SETA’nın “rapor” adı altında yayımladığı ve “andıç” belgesini anımsatan 
bu belge ile birçok yayın kuruluşu ve gazetecilerin açıkça fişlendiğini 
ifade etti.
Baro Başkanı Av. Veli Küçük, açıklaması şu şekilde:
“Bir dönem Gülen cemaatine, şimdilerde ise siyasi iktidara yakınlığıyla 
bilinen Siyaset, Ekonomi ve Toplum Araştırmaları Vakfı’nca (SETA) 6 
Temmuz 2019 günü ‘Uluslararası Medya Kuruluşlarının Türkiye Uzantıları’ 
adı altında skandal bir rapor yayımlanmıştır.
SETA’nın “rapor” adı altında yayımladığı ve “andıç” belgesini anımsatan 
bu belge ile birçok yayın kuruluşu ve gazeteciler açıkça fişlenmiş, 
hedef gösterilmiştir.
Gazetecilerin geçmişte hangi kurumlarda çalıştıkları ve sosyal medya 
paylaşımları kriminalize edilerek verilmiştir. Polis-İstihbarat taktiği 
ile hazırlanan raporda SETA’nın FETÖ geçmişinden mi bu taktiği öğrendiği 
merak konusu olmaktadır.
Bu raporla neyin amaçlandığı izaha muhtaç bir durumdur. Raporun satır 
aralarında gazetecilere yönelik olumsuz algı yaratılmaya çalışıldığı, 
yabancı medya kuruluşlarında çalışan gazetecilerin isim isim, 
çalıştıkları kurumlar, yaşadıkları yerler de açıkça belirtilerek, hedef 
gösterildiği ve fişlendiği açıktır.
Mesleki faaliyetlerini yapan medya temsilcileri hakkında etik sınırların 
dışında, herhangi bir araştırmaya dayanmayan, tamamen sosyal medya 
hesaplarından alınan ekran görüntüleri ile niyet okuma yöntemiyle 
hazırlanan bu belge, bir zamanların internet andıcı belgesini 
anımsatmaktadır.
Daha fazla düşünce özgürlüğü için yargı reformlarının konuşulduğu bir 
dönemde bu rapor Türkiye demokrasisine, basın ve ifade özgürlüğüne ağır 
bir darbe niteliğindedir.
Araştırma Vakfı iddiasında olan SETA’nın, gazetecileri fişlemek yerine 
bu kadar nitelikli gazetecinin neden yabancı medya kurumlarında çalışmak 
zorunda kaldıklarını veya yabancı medyanın okunma ve izlenme düzeyinin 
neden bu kadar yüksek olduğunu araştırması toplumumuza daha fayda 
sağlayacaktır.
Basın mensupları arasında olumsuz algı yaratan; aralarında TRT’nin de 
bulunduğu bazı basın kuruluşları hükümete muhalif ve hatta gazetecileri 
bazı odaklara hedef göstermekten başka bir maksadı olmayan bu rapor
geri çekilmeli ve raporda ismi geçen gazetecilerden özür dilemelidir.
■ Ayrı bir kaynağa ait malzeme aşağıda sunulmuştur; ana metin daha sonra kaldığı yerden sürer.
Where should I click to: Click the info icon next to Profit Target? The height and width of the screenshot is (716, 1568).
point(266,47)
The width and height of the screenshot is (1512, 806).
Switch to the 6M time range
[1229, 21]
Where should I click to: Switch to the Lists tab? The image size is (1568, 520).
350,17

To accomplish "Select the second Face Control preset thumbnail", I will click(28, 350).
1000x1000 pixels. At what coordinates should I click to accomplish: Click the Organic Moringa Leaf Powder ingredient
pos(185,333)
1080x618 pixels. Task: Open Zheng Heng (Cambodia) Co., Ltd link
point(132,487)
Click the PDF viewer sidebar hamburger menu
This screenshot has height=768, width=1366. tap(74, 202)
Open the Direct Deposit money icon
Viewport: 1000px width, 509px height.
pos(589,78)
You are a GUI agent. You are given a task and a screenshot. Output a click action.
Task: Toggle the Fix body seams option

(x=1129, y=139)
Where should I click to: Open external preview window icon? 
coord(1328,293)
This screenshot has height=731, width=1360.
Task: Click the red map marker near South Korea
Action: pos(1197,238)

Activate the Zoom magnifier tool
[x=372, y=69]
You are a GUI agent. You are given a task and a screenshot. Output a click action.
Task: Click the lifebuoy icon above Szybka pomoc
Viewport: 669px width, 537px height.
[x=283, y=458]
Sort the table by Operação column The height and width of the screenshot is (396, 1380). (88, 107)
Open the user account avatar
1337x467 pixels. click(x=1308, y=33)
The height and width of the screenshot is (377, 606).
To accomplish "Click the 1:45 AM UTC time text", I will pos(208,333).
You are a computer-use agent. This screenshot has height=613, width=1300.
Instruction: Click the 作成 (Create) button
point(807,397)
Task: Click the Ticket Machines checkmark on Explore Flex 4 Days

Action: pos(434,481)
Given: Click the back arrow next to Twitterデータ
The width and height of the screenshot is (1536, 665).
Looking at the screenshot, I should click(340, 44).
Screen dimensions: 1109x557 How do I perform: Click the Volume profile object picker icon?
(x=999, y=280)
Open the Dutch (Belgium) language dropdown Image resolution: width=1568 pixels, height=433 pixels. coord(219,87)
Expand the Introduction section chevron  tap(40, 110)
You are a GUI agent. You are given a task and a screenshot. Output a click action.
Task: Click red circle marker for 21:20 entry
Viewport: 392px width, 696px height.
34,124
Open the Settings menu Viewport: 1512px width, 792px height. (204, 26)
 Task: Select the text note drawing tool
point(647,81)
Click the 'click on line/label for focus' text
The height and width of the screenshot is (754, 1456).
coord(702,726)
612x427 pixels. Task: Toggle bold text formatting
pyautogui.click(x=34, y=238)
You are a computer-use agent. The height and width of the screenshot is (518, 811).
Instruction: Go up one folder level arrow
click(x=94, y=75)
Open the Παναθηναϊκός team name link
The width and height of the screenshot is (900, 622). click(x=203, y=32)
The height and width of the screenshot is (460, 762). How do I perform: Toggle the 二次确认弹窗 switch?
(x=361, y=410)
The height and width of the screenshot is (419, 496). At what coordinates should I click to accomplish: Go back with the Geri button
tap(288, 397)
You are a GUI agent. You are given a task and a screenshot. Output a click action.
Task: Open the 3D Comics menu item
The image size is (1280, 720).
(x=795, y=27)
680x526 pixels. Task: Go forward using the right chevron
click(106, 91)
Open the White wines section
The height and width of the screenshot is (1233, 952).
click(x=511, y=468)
Belgede ismi geçen gazetecilerin karşılaşacağı herhangi bir olumsuzluğun 
tüm sorumluluğunun, fişleyen ve hedef gösteren SETA Vakfı’nda olacaktır. 
Özgür basın ileri demokrasilerde yasama, yürütme, yargıdan sonra 
dördüncü erktir.
Modern, çağdaş, bilinçli bir toplum, şeffaf ve denetlenebilir devlet 
yönetimi için en önemli unsur özgür basındır.”